**WHAT YOU SHOULD DO**. Each record should be reproduced exactly.

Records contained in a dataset
★ ★ ★ ★ ★

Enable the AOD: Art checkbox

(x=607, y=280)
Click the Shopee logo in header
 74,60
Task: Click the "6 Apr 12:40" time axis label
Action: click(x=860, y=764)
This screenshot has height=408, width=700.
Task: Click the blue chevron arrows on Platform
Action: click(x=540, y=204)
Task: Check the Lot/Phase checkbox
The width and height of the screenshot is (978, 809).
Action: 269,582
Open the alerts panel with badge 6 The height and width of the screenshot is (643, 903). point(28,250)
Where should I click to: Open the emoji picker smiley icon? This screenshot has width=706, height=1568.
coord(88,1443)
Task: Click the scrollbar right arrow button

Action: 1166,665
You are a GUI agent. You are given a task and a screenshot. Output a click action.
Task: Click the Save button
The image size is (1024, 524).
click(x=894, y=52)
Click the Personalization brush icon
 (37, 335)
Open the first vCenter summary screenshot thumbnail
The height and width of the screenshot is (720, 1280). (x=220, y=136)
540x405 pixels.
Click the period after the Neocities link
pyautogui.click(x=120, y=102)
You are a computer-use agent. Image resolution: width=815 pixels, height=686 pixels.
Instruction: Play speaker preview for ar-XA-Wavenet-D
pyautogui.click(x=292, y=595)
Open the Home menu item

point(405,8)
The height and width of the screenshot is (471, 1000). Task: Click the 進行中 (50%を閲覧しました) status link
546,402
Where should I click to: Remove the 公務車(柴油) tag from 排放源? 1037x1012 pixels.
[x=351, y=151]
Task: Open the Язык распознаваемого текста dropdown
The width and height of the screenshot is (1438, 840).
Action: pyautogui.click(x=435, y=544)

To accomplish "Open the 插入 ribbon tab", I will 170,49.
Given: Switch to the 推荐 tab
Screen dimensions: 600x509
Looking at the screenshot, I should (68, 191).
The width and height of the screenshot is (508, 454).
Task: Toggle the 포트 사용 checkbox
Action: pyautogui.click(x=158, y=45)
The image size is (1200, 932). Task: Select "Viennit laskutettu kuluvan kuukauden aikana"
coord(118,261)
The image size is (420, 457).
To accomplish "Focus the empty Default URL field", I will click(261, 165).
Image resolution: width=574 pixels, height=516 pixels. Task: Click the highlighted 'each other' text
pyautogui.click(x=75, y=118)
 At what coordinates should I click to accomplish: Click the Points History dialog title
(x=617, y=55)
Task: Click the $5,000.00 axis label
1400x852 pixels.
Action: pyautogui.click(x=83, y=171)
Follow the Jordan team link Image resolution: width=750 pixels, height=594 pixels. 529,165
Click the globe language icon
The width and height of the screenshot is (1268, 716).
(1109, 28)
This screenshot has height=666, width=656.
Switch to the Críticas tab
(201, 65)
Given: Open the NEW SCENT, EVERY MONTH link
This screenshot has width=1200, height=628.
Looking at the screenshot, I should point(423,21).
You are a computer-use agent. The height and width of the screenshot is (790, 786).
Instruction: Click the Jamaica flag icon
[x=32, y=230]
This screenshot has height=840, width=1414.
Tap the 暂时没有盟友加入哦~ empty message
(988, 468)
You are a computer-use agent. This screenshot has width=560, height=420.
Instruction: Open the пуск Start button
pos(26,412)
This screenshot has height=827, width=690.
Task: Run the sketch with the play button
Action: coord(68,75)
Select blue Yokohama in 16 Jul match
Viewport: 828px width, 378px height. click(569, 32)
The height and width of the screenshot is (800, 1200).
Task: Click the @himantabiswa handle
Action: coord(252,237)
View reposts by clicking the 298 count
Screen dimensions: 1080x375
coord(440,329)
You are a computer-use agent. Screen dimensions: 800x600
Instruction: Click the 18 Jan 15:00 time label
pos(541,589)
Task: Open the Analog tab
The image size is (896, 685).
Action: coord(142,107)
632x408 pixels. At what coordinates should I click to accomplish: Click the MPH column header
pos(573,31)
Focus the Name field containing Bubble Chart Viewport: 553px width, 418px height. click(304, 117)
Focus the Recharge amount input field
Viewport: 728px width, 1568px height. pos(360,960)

★ ★ ★ ★ ★

**TASK OUTPUT**.
Enable the AOD: Art checkbox

(x=607, y=280)
Click the Shopee logo in header
 74,60
Task: Click the "6 Apr 12:40" time axis label
Action: click(x=860, y=764)
This screenshot has height=408, width=700.
Task: Click the blue chevron arrows on Platform
Action: click(x=540, y=204)
Task: Check the Lot/Phase checkbox
The width and height of the screenshot is (978, 809).
Action: 269,582
Open the alerts panel with badge 6 The height and width of the screenshot is (643, 903). point(28,250)
Where should I click to: Open the emoji picker smiley icon? This screenshot has width=706, height=1568.
coord(88,1443)
Task: Click the scrollbar right arrow button

Action: 1166,665
You are a GUI agent. You are given a task and a screenshot. Output a click action.
Task: Click the Save button
The image size is (1024, 524).
click(x=894, y=52)
Click the Personalization brush icon
 (37, 335)
Open the first vCenter summary screenshot thumbnail
The height and width of the screenshot is (720, 1280). (x=220, y=136)
540x405 pixels.
Click the period after the Neocities link
pyautogui.click(x=120, y=102)
You are a computer-use agent. Image resolution: width=815 pixels, height=686 pixels.
Instruction: Play speaker preview for ar-XA-Wavenet-D
pyautogui.click(x=292, y=595)
Open the Home menu item

point(405,8)
The height and width of the screenshot is (471, 1000). Task: Click the 進行中 (50%を閲覧しました) status link
546,402
Where should I click to: Remove the 公務車(柴油) tag from 排放源? 1037x1012 pixels.
[x=351, y=151]
Task: Open the Язык распознаваемого текста dropdown
The width and height of the screenshot is (1438, 840).
Action: pyautogui.click(x=435, y=544)

To accomplish "Open the 插入 ribbon tab", I will 170,49.
Given: Switch to the 推荐 tab
Screen dimensions: 600x509
Looking at the screenshot, I should (68, 191).
The width and height of the screenshot is (508, 454).
Task: Toggle the 포트 사용 checkbox
Action: pyautogui.click(x=158, y=45)
The image size is (1200, 932). Task: Select "Viennit laskutettu kuluvan kuukauden aikana"
coord(118,261)
The image size is (420, 457).
To accomplish "Focus the empty Default URL field", I will click(261, 165).
Image resolution: width=574 pixels, height=516 pixels. Task: Click the highlighted 'each other' text
pyautogui.click(x=75, y=118)
 At what coordinates should I click to accomplish: Click the Points History dialog title
(x=617, y=55)
Task: Click the $5,000.00 axis label
1400x852 pixels.
Action: pyautogui.click(x=83, y=171)
Follow the Jordan team link Image resolution: width=750 pixels, height=594 pixels. 529,165
Click the globe language icon
The width and height of the screenshot is (1268, 716).
(1109, 28)
This screenshot has height=666, width=656.
Switch to the Críticas tab
(201, 65)
Given: Open the NEW SCENT, EVERY MONTH link
This screenshot has width=1200, height=628.
Looking at the screenshot, I should point(423,21).
You are a computer-use agent. The height and width of the screenshot is (790, 786).
Instruction: Click the Jamaica flag icon
[x=32, y=230]
This screenshot has height=840, width=1414.
Tap the 暂时没有盟友加入哦~ empty message
(988, 468)
You are a computer-use agent. This screenshot has width=560, height=420.
Instruction: Open the пуск Start button
pos(26,412)
This screenshot has height=827, width=690.
Task: Run the sketch with the play button
Action: coord(68,75)
Select blue Yokohama in 16 Jul match
Viewport: 828px width, 378px height. click(569, 32)
The height and width of the screenshot is (800, 1200).
Task: Click the @himantabiswa handle
Action: coord(252,237)
View reposts by clicking the 298 count
Screen dimensions: 1080x375
coord(440,329)
You are a computer-use agent. Screen dimensions: 800x600
Instruction: Click the 18 Jan 15:00 time label
pos(541,589)
Task: Open the Analog tab
The image size is (896, 685).
Action: coord(142,107)
632x408 pixels. At what coordinates should I click to accomplish: Click the MPH column header
pos(573,31)
Focus the Name field containing Bubble Chart Viewport: 553px width, 418px height. click(304, 117)
Focus the Recharge amount input field
Viewport: 728px width, 1568px height. pos(360,960)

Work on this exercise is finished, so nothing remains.